Thursday, February 04, 2010

Creativity Cannot Be Managed - What Rubbish!

I was recently taking part in an online discussion about Creativity and Innovation when one of the contributors posted something that just stopped me in my tracks. There were a few words about how Creativity and Innovation are not the same (about the only thing we did agree upon) and some very logical and left brained words about how Innovation can be managed and then the line "Creativity cannot be managed".

How come you cannot manage Creativity, but you can manage Innovation (which contains Creativity)? The rest of the article led me to believe that the author did not have a realistic grasp of the situation. As the person was obviously keen on following manuals to the letter, I had to agree that there is no manual for Creativity (one of my slogans as it happens), but we know enough to be able to manage creative and idea generating processes very successfully indeed.

There is much documentation on creative techniques for solving problems, generating ideas and making decisions. We know which ones work best for different types of working, and there are many guiding principles to help us set up our environment and ensure that creativity is nurtured. We know the best ways to capture ideas and share them, we can calibrate idea generation pipelines and we know the ideal characteristics for creative team members, creative teams and of those who try to manage them.

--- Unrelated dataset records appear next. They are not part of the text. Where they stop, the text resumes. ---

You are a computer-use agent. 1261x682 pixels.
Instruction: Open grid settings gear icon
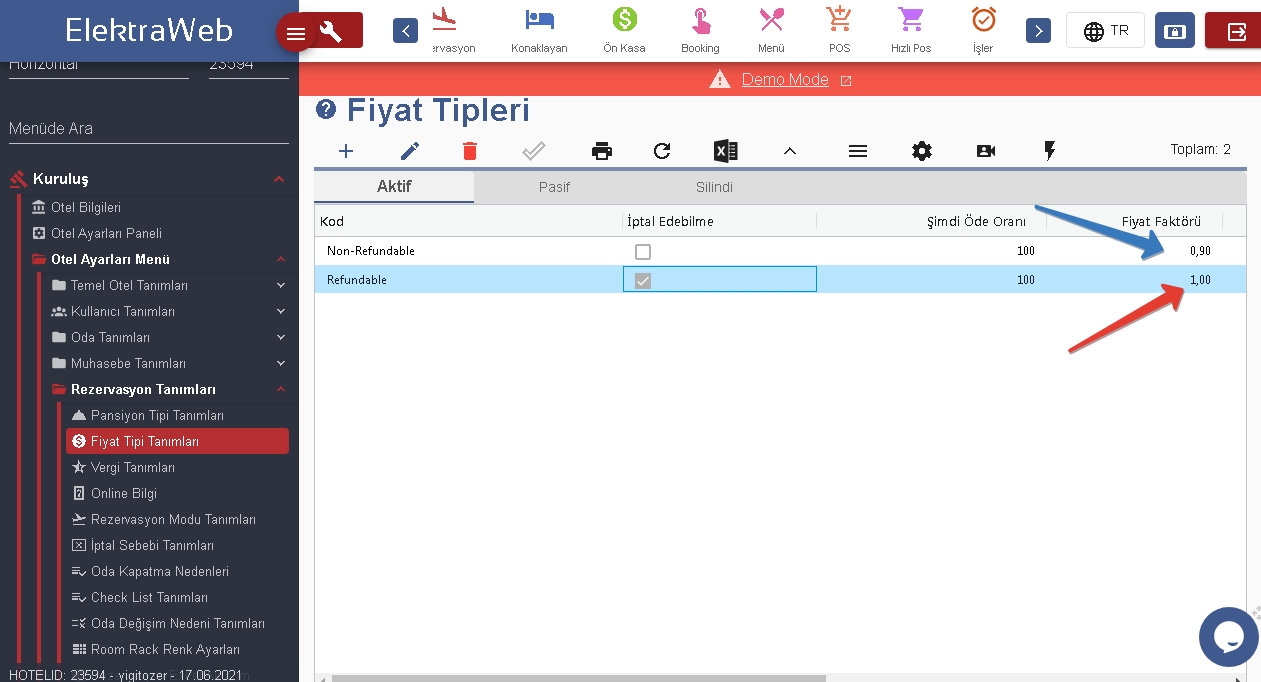(922, 151)
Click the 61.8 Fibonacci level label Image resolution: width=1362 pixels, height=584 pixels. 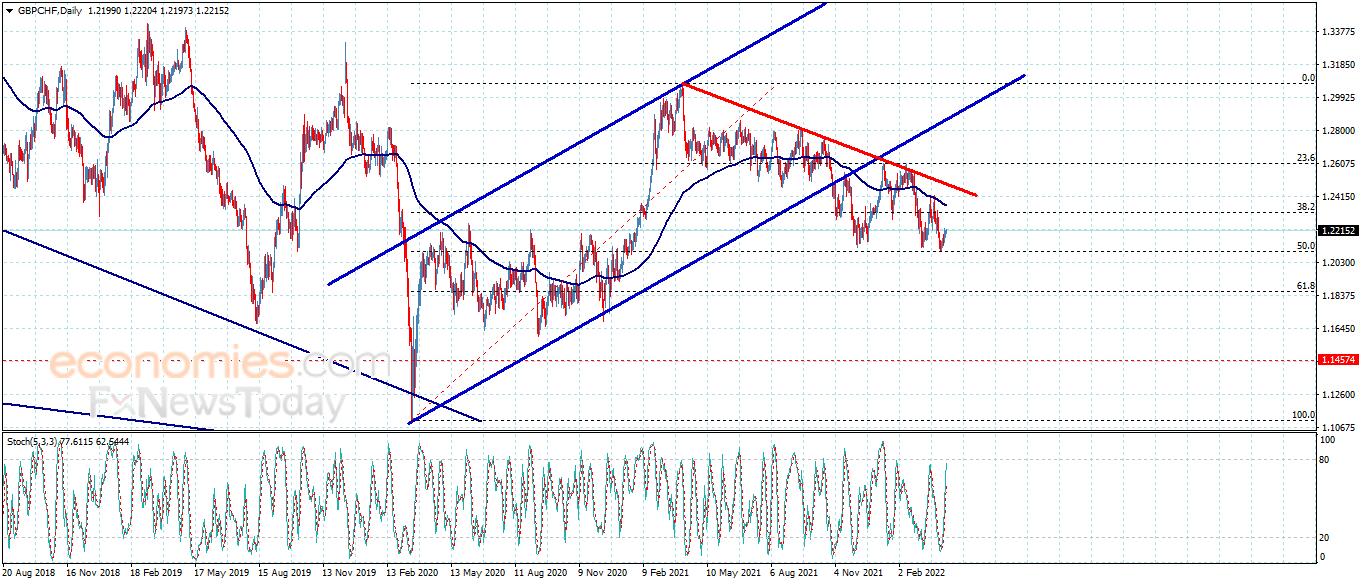point(1305,286)
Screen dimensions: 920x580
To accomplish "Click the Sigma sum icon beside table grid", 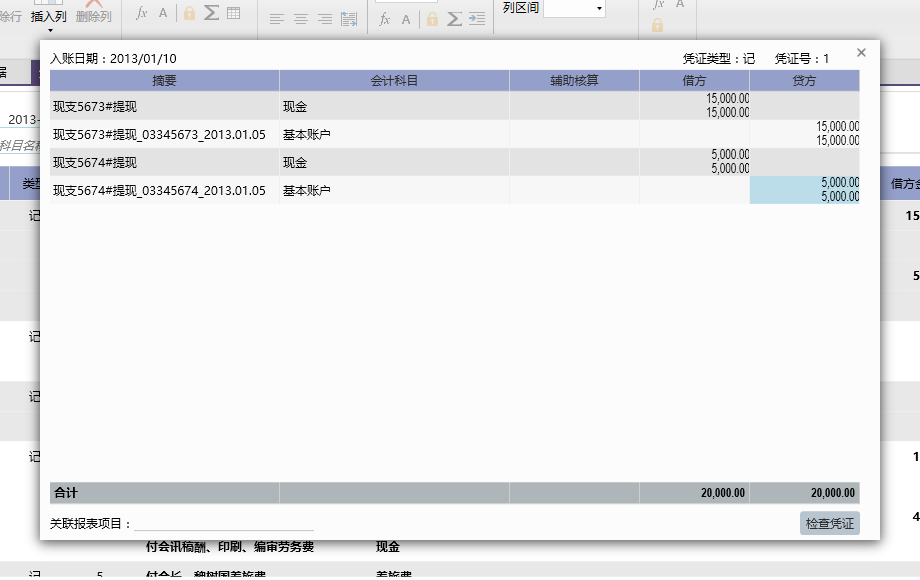I will (x=211, y=14).
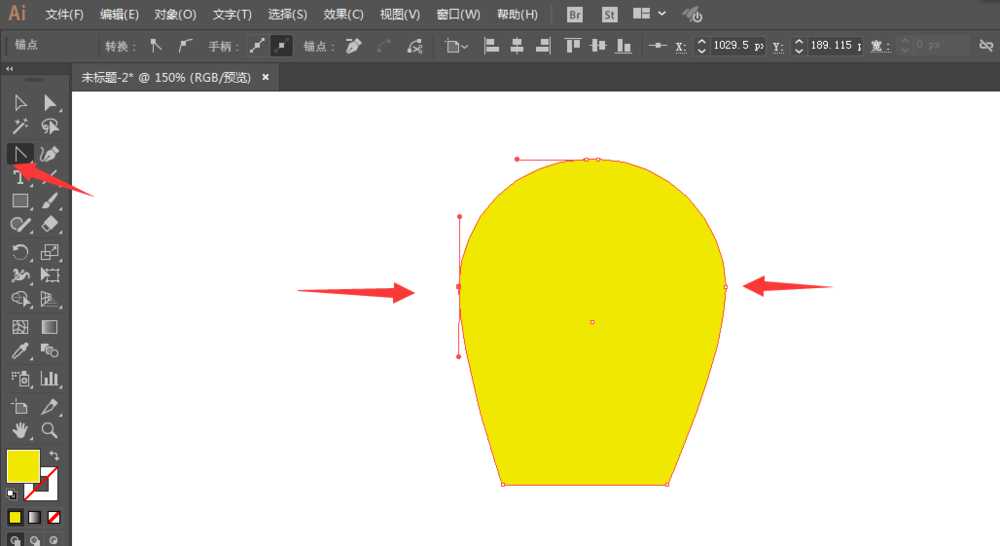Select the Zoom magnifier tool
The image size is (1000, 546).
click(49, 431)
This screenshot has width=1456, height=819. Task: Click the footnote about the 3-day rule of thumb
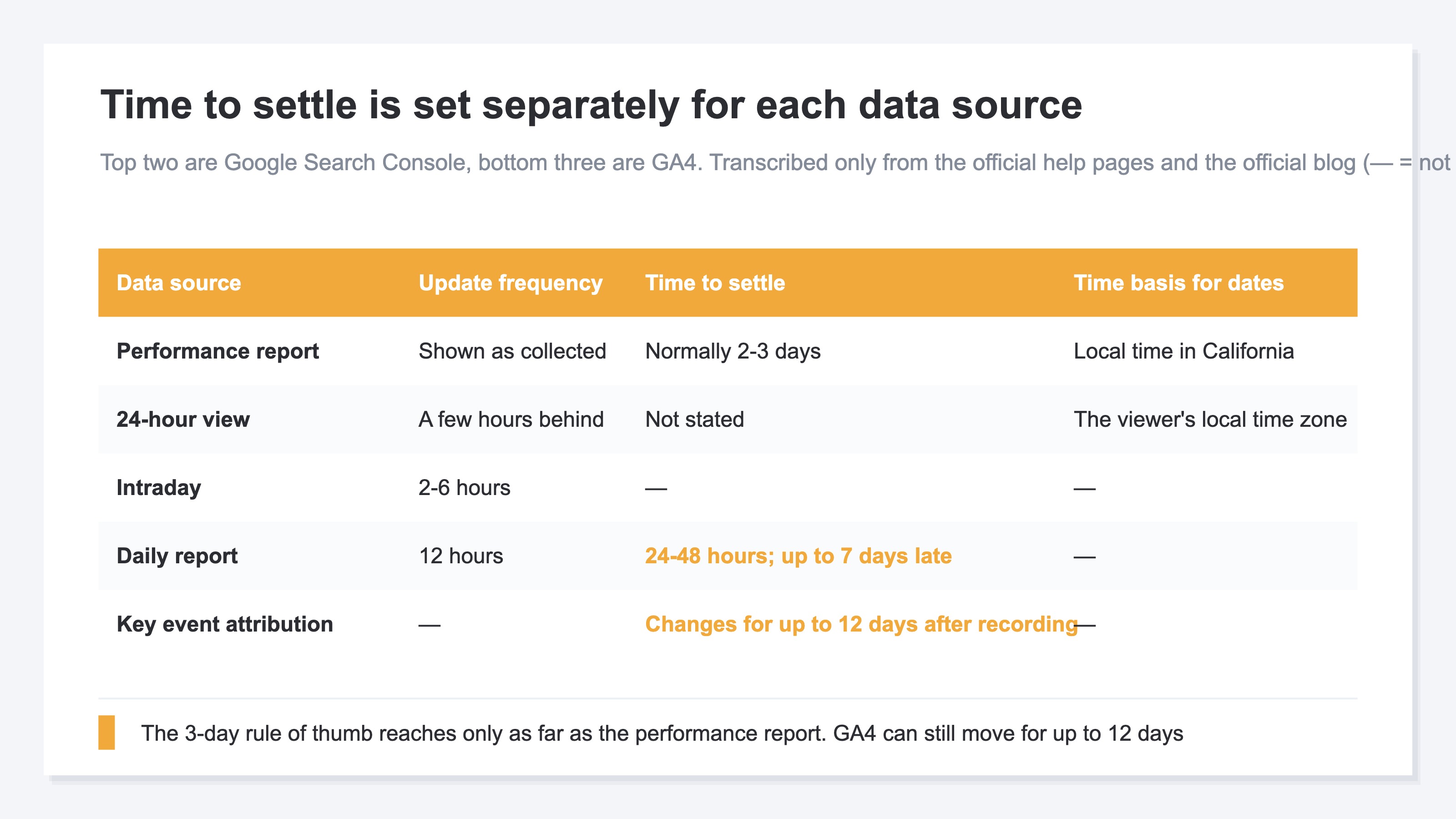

Better still we know how creativity fits into the process of Innovation as a whole, so how can anyone claim that Creativity cannot be managed? The answer lies in perspective. Many consultants and advisers think that Innovation is something that you do to a system i.e. you apply it by turning a handle and following the book rather than a framework and a set of behaviours that help you to innovate. Thus they get stuck when it comes to Creativity, you cannot just do it, there is no step by step guide to the whole process yet the principles I mentioned previously can be applied (within your individual context) to create a measurable and hence manageable system.